Latihan Tertulis A
Ganti "lidah" dengan "mulut" dalam teks tentang perubahan makna, lalu tuliskan kembali semuanya dari "7.1.5 Pertukaran Tanggapan" sampai ke "alat perasa kulit.".
Latihan Tertulis B
Salin ulang tanpa perubahan baris-baris data di bawah, mulai dari baris yang memuat "How do I perform: Mark" hingga baris yang memuat "Action: pyautogui.click(x=273, y=311)".

Kutipan Bacaan

────────────────────

Senin, 18 Maret 2013

Perubahan Makna (akibat Asosiasi, Pertukaran Indra & Perbedaan Tanggapan)


7.1.4 Adanya Asosiasi
            Kata-kata yang digunakan di luar bidangnya, seperti dibicarakan di atas masih ada hubungan atau pertautan maknanya dengan makna yang digunakan pada bidang asalnya. Agak berbeda dengan perubahan makna yang terjadi sebagai akibat penggunaan dalam bidang yang lain, di sini makna baru yang muncul adalah berkaitan dengan hal atau peristiwa lain yang berkenaan dengan kata tersebut. Umpamanya kata amplop yang berasal dari bidang administrasi atau surat-menyurat, makna asalnya adalah ‘sampul surat’. Ke dalam amplop itu selain bisa dimasukkan surat tetapi bisa pula dimasukkan benda lain, misalnya uang. Oleh karena itu,  dalam kalimat Beri saja amplop maka urusan pasti beres kata amplop di situ bermakna ‘uang’ sebab amplop yang dimaksud bukan berisi surat atu tidak berisi apa-apa, melainkan uang sebagai sogokan.
            Asosiasi antara amplop dengan uang ini adalah berkenaan dengan wadah. Jadi, menyebut wadahnya yaitu amlop tetapi yang dimaksud adalah isinya, yaitu uang. Selain asosiasi yang berkenaan dengan wadah ada pula asosiasi yang berkenaan dengan waktu. Misalnya perayaan 17 Agustus maksudnya tentu ‘perayaan hari Proklamasi Kemerdekaan Republik Indonesia’ karena proklamasi tersebut terjadi pada tanggal 17 Agustus tersebut. Jadi disini, yang disebut waktunya tetapi yang dimaksud adalah peristiwanya.
            Ada pula perubahan makna akibat asosiasi yang berkenaan dengan tempat. Yang disebut nama tempat tetapi yang dimaksud adalah hal lain yang berkenaan dengan tempat itu. Umpamanya peristiwa Madiun, tentu yang dimaksud adalah peristiwa pemberontakan PKI pada thun 1948 di Madiun.




7.1.5 Pertukaran Tanggapan Indera
            Alat indera kita yang lima sebenarnya sudah mempunyai tugas –tugas tertentu untuk menangkap gejala-gejala yang terjadi di dunia ini. Umpamanya rasa pahit, getir, dan manis harus ditanggap oleh alat perasa lidah. Rasa panas, dingin dan sejuk ditanggap oleh alat perasa kulit.

────────────────────

Bahan untuk Diolah
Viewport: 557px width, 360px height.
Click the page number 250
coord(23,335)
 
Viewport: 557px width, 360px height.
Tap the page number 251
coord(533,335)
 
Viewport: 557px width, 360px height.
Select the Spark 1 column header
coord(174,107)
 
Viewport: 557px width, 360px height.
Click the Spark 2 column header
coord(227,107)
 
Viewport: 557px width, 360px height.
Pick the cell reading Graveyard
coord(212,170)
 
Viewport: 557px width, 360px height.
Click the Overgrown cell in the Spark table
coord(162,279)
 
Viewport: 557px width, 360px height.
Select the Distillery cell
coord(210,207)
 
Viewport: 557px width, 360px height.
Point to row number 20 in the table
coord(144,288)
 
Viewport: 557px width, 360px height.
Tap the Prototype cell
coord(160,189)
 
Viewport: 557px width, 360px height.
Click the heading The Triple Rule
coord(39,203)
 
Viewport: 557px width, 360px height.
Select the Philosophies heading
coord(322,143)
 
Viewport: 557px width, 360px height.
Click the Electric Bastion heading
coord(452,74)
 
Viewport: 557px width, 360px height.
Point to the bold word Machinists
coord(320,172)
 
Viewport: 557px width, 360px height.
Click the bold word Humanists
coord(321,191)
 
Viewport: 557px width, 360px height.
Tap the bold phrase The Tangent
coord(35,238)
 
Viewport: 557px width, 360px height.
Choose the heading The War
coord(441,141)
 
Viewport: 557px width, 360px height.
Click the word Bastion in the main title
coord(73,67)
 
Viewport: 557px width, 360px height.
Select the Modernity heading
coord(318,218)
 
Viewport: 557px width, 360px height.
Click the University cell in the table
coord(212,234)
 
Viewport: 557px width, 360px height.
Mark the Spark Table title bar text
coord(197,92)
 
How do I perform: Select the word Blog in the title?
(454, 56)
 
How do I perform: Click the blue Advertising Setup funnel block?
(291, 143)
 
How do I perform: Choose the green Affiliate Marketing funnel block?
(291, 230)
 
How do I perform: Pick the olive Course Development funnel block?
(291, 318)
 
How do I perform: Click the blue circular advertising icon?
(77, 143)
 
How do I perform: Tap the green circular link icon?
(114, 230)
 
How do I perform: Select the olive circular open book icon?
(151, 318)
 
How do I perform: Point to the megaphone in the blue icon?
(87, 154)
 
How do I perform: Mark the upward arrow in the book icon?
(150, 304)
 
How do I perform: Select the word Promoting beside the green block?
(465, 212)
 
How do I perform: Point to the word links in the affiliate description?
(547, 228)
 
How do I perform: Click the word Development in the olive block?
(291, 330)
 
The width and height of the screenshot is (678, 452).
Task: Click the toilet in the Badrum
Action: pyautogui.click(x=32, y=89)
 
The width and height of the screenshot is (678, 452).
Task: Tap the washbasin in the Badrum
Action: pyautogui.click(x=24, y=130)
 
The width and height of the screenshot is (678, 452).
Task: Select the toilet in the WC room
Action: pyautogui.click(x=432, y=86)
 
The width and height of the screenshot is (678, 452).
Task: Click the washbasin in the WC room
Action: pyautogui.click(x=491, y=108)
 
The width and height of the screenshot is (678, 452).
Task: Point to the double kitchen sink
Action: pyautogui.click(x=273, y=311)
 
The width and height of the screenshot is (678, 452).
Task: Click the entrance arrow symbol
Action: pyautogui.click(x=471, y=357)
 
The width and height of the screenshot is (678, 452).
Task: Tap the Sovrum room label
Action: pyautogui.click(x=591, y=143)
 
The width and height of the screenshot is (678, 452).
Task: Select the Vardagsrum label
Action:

────────────────────

Jawaban Latihan A
7.1.5 Pertukaran Tanggapan Indera
            Alat indera kita yang lima sebenarnya sudah mempunyai tugas –tugas tertentu untuk menangkap gejala-gejala yang terjadi di dunia ini. Umpamanya rasa pahit, getir, dan manis harus ditanggap oleh alat perasa mulut. Rasa panas, dingin dan sejuk ditanggap oleh alat perasa kulit.

Jawaban Latihan B
How do I perform: Mark the upward arrow in the book icon?
(150, 304)
 
How do I perform: Select the word Promoting beside the green block?
(465, 212)
 
How do I perform: Point to the word links in the affiliate description?
(547, 228)
 
How do I perform: Click the word Development in the olive block?
(291, 330)
 
The width and height of the screenshot is (678, 452).
Task: Click the toilet in the Badrum
Action: pyautogui.click(x=32, y=89)
 
The width and height of the screenshot is (678, 452).
Task: Tap the washbasin in the Badrum
Action: pyautogui.click(x=24, y=130)
 
The width and height of the screenshot is (678, 452).
Task: Select the toilet in the WC room
Action: pyautogui.click(x=432, y=86)
 
The width and height of the screenshot is (678, 452).
Task: Click the washbasin in the WC room
Action: pyautogui.click(x=491, y=108)
 
The width and height of the screenshot is (678, 452).
Task: Point to the double kitchen sink
Action: pyautogui.click(x=273, y=311)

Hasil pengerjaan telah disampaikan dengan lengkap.